Hi everyone! I need some advice on building an AI chatbot for real estate that helps users through the whole property buying process. The bot needs to handle three main phases:
Finding out what users want - asking about budget, preferences, and things they don’t want.
I’m testing both approaches for a property management client right now. Single agents work fine for simple stuff, but real estate has too many edge cases. Users want multiple things at once - like someone viewing a condo who needs mortgage rates AND neighborhood schools AND HOA fees all at the same time.
Multi-agent handles this better, but the handoffs get messy without proper state management. What saved my project was building a hybrid - one main conversational agent that spawns task-specific agents on demand instead of predetermined phases. User asks about financing while browsing? Finance agent spins up in parallel, shares context, then disappears when done. Way more flexible than rigid phase transitions.
I’ve been using LangGraph for about six months. Steep learning curve at first but it pays off for complex conversations. Their memory persistence between sessions is crucial for real estate since decisions take weeks.
One gotcha nobody warns about: real estate queries are super context-heavy, so design your agents to be stateless wherever possible or token costs explode fast.
Had the exact same problem building a real estate assistant last year. Started with a single agent thinking it’d be simpler, but the AI kept getting confused - it’d jump between phases randomly or try showing listings before understanding what the user actually wanted. Switched to a coordinator setup with specialized agents and it made a huge difference. The coordinator handles routing and uses a shared context object so agents only see the history they need. Way more reliable and uses fewer tokens too. Tried building custom orchestration first but ended up going with LangGraph - their state management is solid for tracking user preferences across different phases. Pro tip: tell users when you’re switching phases. People really like knowing when you’re moving from search mode to comparison mode.

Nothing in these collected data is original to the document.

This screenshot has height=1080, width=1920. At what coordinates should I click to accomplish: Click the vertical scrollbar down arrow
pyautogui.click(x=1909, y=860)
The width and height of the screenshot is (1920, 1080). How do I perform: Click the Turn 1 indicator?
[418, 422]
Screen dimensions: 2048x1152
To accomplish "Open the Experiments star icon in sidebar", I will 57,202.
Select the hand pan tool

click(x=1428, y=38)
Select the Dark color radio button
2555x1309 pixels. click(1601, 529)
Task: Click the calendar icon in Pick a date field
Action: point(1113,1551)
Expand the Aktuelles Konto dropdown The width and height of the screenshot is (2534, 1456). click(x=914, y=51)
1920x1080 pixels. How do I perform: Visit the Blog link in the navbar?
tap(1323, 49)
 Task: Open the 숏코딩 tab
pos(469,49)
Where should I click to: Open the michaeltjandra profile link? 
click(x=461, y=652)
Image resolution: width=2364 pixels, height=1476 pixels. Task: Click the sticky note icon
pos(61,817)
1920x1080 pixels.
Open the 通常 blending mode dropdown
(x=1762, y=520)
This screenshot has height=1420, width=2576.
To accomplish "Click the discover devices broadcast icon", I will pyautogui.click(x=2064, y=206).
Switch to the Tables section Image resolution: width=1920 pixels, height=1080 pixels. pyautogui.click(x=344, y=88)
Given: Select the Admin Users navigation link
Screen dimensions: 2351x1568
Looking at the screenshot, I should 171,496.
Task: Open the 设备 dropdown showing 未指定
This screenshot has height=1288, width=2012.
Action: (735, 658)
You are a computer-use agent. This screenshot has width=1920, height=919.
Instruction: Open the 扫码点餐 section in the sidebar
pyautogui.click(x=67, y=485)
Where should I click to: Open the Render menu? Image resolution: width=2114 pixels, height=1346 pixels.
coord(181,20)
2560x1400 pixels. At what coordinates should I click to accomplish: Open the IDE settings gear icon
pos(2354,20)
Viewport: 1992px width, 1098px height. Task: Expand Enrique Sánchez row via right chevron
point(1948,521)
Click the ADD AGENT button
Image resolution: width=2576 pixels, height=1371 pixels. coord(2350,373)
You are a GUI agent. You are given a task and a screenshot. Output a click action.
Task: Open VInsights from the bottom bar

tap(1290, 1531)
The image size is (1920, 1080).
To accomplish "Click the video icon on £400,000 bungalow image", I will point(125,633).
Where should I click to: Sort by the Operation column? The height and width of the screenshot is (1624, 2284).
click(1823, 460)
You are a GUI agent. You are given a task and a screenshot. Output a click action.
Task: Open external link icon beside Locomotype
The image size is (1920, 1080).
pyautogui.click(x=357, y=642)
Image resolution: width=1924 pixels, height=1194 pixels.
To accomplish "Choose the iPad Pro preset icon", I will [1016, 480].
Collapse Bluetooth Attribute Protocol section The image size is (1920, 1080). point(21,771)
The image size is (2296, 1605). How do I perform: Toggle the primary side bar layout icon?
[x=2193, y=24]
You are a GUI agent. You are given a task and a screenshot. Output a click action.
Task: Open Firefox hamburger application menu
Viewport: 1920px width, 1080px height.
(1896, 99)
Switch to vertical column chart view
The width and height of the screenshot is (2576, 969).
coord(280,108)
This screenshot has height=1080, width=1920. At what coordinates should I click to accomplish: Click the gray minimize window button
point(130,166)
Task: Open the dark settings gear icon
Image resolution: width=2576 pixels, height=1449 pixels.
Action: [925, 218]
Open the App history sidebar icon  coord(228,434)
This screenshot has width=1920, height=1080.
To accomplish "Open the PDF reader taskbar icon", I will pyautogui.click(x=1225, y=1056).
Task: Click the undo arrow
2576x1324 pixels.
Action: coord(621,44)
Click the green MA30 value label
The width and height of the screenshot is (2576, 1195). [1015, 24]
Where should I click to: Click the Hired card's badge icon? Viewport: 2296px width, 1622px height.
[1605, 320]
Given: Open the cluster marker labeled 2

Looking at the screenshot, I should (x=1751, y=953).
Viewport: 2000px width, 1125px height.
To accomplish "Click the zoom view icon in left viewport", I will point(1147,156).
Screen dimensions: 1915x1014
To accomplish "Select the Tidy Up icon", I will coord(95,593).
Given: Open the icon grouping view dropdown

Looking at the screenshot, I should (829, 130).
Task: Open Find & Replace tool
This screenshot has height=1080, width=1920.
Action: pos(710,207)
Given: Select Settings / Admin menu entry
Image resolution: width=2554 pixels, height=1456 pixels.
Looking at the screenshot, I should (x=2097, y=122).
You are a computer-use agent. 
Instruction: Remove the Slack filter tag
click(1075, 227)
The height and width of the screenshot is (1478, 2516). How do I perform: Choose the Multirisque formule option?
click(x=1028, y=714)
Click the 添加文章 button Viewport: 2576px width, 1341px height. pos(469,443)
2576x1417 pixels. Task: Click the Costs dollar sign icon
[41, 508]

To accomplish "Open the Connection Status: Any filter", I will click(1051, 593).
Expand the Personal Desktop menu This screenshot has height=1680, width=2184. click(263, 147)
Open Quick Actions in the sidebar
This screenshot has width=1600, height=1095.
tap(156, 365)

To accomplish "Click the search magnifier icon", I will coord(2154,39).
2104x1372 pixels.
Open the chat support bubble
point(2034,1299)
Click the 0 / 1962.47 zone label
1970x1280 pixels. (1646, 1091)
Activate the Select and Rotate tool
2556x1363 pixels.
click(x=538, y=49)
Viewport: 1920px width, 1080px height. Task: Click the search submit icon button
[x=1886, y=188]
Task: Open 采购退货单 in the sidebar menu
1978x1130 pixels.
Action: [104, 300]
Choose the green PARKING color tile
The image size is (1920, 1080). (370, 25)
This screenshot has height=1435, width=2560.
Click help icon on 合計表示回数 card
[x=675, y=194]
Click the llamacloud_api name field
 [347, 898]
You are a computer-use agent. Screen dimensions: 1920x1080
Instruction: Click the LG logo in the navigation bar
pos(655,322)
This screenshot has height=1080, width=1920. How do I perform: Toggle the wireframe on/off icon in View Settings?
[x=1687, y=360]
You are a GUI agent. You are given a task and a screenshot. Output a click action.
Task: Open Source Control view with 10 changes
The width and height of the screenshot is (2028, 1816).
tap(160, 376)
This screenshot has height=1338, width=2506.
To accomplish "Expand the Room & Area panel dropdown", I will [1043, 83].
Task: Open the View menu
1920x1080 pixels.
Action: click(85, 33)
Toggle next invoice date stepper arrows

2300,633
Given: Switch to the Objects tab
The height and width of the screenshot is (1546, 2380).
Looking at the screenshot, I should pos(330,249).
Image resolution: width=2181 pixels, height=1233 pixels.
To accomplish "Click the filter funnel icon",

I’ve been building conversational AI for three years now, and honestly? Start with that chain of command approach you mentioned. Here’s what I learned the hard way: real estate users are all over the place - one minute they’re making emotional decisions, the next they’re crunching numbers and comparing properties. A dialogue agent that gets user intent, plus separate agents for search and analysis, handles these mood swings way better than trying to do everything with one agent or some coordinator setup. The dialogue agent keeps the conversation flowing while your specialized agents stick to what they’re good at. One more thing - use explicit state machines instead of trying to guess what phase the user is in. People actually like knowing where they are in the process, and they can easily jump back when they inevitably change their mind about what they want.
Real estate chatbots are a nightmare because users change their minds constantly. I’ve watched too many projects crash when developers overthink architecture instead of fixing what actually breaks.
Token costs will destroy your budget with multi-agent setups. Every handoff means context switching, and real estate talks drag on when people compare properties.
What works: automate the entire flow upfront. Map every user journey and decision point, then build workflows that handle transitions automatically. No guessing about phases or routing logic.
I built one for a client - the game changer was treating it like workflow automation, not AI architecture. User mentions budget? Trigger property search. Brings up mortgage? Launch calculator. Asks about visits? Schedule automation fires.
AI handles conversation, workflows manage business logic and data flow between functions. Way more reliable than hoping agents cooperate.
Skip custom development hell and use a platform that handles workflow orchestration. You’ll ship faster and focus on UX instead of debugging state management.
Been down this road with a fintech app that had similar complexity. Token costs and latency killed us when users wanted quick answers - not the architecture choice.
Here’s what matters: users bounce between phases constantly. They look at houses, see prices, calculate payments, change budgets, start over. Phase-based thinking breaks down fast.
I’d use multiple specialized agents but ditch the coordinator. Let each agent decide when to hand off based on user input. Search agent hears mortgage rate questions? Passes to finance agent. Way more natural than some boss AI making decisions.
For context sharing, dump everything into simple JSON that follows the conversation. Budget, preferences, viewed properties, calculations. Each agent reads what it needs, updates what it touched. Don’t overthink it.
LangGraph vs custom - I’ve used both. LangGraph saves months of debugging state management, especially when users jump around or restart conversations. Learning curve’s worth it if you want to ship fast.
One thing nobody mentions: add a fallback agent that admits when the system’s confused and asks clarifying questions. Saved our user satisfaction when smart routing inevitably failed.
the multi-agent thing is kinda too much for a real estate bot. i’ve done similar stuff and a single agent gets the job done if you set the prompts right and manage the convo well. just keep it simple, users are pretty much the same. langgraph complicates things unless ur dealing with really complex use cases.